Steyaert L
Dept. of Radiology, Medical Imaging, AZ St-Jan, Brugge, Belgium.
JBR-BTR. 2000 Jun;83(3):121-2.
Breast sonography has been a standard complementary procedure to mammography for more than 10 years. In recent years, a tremendous technological evolution has taken place both at the level of the equipment, electronics and software, and in probe technology. This has resulted in a substantial increase in image quality (contrast ans spatial resolution) and in Doppler sensitivity. The use of linear probes of at least 7 MHz is mandatory, and frequencies of over 10 MHz are becoming standard now. Sonography of the breast not only permits differentiation between solid and cystic lesion, but also gives additional morphological details which enable differentiation between benign and malignant lesions. US increases both sensitivity and specificity of the breast exam when combined with X-ray mammography. It is also the method of choice for guiding interventional procedures, such as hook wire placement, FNAC, or core biopsy. Doppler has been used since the seventies (continuous wave Doppler), but more recently the use of color Doppler has proven to be valuable in the study of the vascularity of breast lesions.

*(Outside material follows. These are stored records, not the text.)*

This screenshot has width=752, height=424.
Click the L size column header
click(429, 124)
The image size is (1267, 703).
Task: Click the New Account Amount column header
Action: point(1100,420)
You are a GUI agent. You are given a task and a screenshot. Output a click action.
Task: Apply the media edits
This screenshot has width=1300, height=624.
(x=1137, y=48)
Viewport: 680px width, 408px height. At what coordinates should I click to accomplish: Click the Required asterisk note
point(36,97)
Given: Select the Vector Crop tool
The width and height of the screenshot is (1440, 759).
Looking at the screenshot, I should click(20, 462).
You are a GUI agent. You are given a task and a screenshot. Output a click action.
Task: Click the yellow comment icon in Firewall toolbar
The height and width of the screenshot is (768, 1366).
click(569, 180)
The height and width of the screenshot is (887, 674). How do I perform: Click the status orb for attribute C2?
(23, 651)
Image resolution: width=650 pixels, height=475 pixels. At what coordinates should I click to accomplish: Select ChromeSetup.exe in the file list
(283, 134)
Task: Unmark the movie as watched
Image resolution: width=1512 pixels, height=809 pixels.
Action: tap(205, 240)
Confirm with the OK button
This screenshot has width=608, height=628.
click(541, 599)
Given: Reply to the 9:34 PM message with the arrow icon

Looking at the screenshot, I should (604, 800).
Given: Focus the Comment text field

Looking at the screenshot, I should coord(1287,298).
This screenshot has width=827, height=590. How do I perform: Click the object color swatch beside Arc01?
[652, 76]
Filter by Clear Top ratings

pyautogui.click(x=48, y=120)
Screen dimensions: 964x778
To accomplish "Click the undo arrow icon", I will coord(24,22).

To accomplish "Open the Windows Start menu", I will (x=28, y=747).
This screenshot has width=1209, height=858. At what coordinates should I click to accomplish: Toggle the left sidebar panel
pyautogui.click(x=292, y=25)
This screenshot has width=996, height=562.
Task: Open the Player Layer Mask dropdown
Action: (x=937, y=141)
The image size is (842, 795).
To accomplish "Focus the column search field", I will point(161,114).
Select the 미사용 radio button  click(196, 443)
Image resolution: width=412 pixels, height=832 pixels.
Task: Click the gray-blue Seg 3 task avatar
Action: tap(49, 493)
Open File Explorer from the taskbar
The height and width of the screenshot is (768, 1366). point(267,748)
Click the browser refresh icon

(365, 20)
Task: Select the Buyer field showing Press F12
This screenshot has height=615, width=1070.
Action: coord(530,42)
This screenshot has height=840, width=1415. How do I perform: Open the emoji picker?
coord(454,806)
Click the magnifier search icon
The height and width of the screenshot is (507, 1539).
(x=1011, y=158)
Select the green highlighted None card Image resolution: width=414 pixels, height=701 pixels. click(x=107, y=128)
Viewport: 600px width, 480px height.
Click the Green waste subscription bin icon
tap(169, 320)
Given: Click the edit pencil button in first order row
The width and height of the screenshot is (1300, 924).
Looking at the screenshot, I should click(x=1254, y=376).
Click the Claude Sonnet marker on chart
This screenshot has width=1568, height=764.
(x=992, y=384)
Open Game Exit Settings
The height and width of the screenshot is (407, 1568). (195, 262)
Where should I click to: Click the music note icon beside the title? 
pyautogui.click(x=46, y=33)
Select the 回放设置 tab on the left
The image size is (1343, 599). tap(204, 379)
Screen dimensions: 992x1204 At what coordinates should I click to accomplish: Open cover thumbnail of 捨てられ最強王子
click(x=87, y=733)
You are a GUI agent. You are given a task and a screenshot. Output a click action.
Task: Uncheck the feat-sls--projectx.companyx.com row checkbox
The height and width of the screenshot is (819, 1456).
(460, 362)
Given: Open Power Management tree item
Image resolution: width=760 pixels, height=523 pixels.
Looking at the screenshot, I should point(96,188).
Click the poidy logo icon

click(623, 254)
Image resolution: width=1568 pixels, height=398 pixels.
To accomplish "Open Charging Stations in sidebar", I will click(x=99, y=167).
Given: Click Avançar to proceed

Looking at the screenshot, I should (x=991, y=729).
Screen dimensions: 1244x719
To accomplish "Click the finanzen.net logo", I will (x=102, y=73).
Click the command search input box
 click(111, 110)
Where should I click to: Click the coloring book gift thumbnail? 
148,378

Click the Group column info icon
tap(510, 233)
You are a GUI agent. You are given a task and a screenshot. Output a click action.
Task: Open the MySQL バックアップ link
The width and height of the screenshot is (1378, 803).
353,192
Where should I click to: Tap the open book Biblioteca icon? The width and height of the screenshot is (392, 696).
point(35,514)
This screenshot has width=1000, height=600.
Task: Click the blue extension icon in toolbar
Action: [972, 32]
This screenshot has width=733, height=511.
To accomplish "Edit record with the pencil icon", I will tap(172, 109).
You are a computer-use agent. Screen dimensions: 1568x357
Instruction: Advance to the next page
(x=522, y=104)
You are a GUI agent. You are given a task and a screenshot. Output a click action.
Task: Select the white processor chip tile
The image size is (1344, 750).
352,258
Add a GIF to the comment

十多年来,乳腺超声检查一直是乳腺X线摄影的标准辅助检查方法。近年来,设备、电子技术和软件以及探头技术都发生了巨大的技术变革。这使得图像质量(对比度和空间分辨率)以及多普勒灵敏度大幅提高。必须使用至少7MHz的线性探头,现在超过10MHz的频率也正成为标准。乳腺超声检查不仅可以区分实性和囊性病变,还能提供更多形态学细节,从而有助于区分良性和恶性病变。超声与乳腺X线摄影相结合时,可提高乳腺检查的灵敏度和特异性。它也是引导介入性操作(如放置钩丝、细针穿刺抽吸活检或粗针活检)的首选方法。自20世纪70年代以来就已使用多普勒(连续波多普勒),但最近已证明彩色多普勒在研究乳腺病变的血管方面很有价值。